Occlusion-aware Hand Pose Estimation Using Hierarchical Mixture Density Network
It addresses the challenge of accurate hand pose estimation for applications like VR/AR, especially in egocentric views with occlusions, though it is an incremental advance over existing CNN-based methods.
The paper tackles the problem of 3D hand pose estimation from depth images, particularly under self-occlusion, by proposing a hierarchical mixture density network (HMDN) that models multiple pose modes, resulting in significant performance improvements on occlusion benchmarks and comparable results on non-occlusion benchmarks.

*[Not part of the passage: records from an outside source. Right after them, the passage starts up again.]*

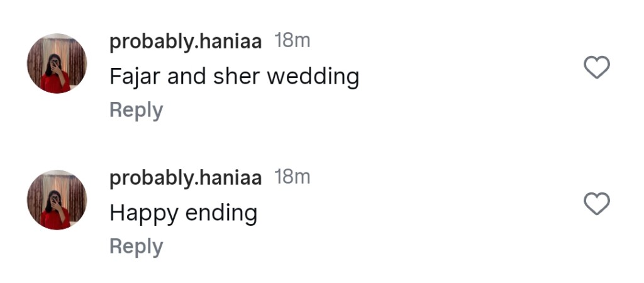Viewport: 644px width, 283px height.
Task: Open probably.haniaa username above the wedding comment
Action: pyautogui.click(x=185, y=42)
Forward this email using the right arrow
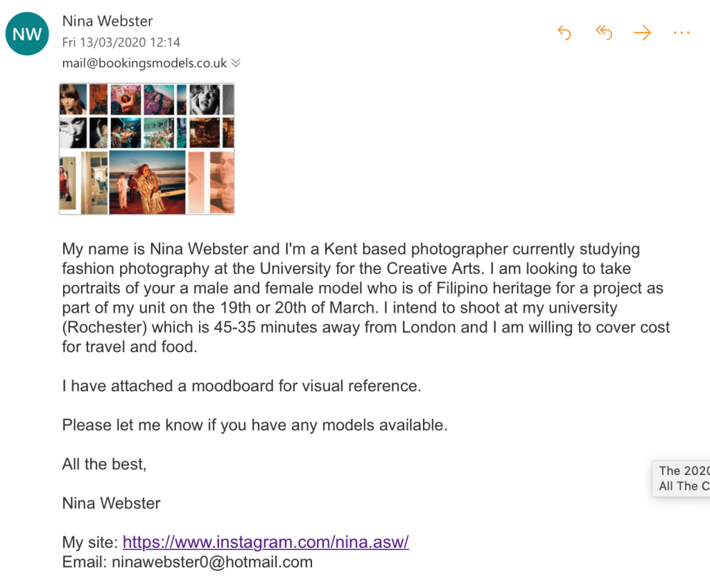This screenshot has height=588, width=710. (643, 33)
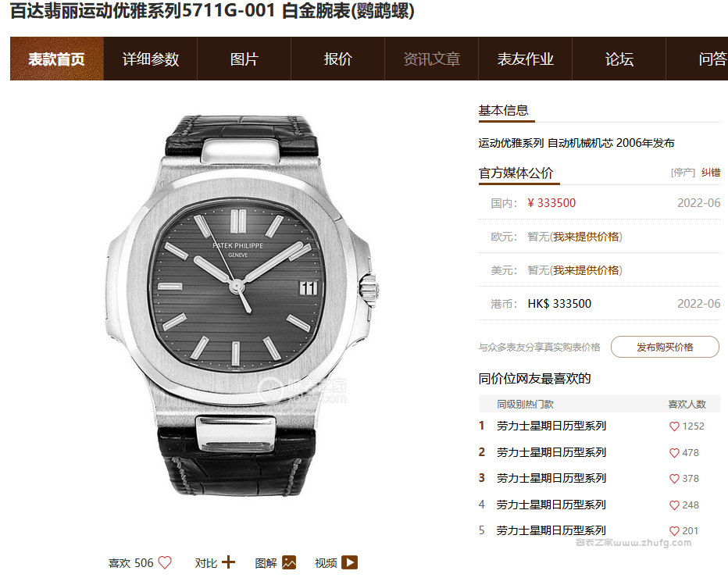The height and width of the screenshot is (585, 728).
Task: Click the 发布购买价格 button
Action: click(x=665, y=347)
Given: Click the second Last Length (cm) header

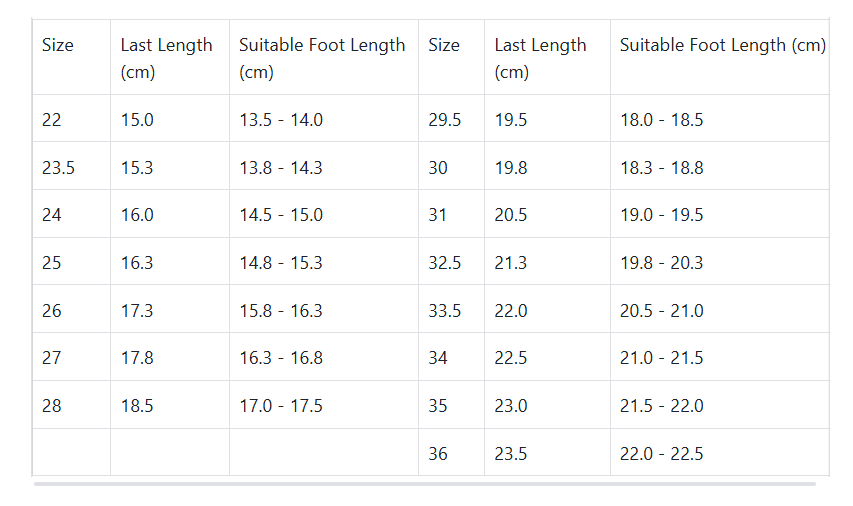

Learning and predicting the pose parameters of a 3D hand model given an image, such as locations of hand joints, is challenging due to large viewpoint changes and articulations, and severe self-occlusions exhibited particularly in egocentric views. Both feature learning and prediction modeling have been investigated to tackle the problem. Though effective, most existing discriminative methods yield a single deterministic estimation of target poses. Due to their single-value mapping intrinsic, they fail to adequately handle self-occlusion problems, where occluded joints present multiple modes. In this paper, we tackle the self-occlusion issue and provide a complete description of observed poses given an input depth image by a novel method called hierarchical mixture density networks (HMDN). The proposed method leverages the state-of-the-art hand pose estimators based on Convolutional Neural Networks to facilitate feature learning, while it models the multiple modes in a two-level hierarchy to reconcile single-valued and multi-valued mapping in its output. The whole framework with a mixture of two differentiable density functions is naturally end-to-end trainable. In the experiments, HMDN produces interpretable and diverse candidate samples, and significantly outperforms the state-of-the-art methods on two benchmarks with occlusions, and performs comparably on another benchmark free of occlusions.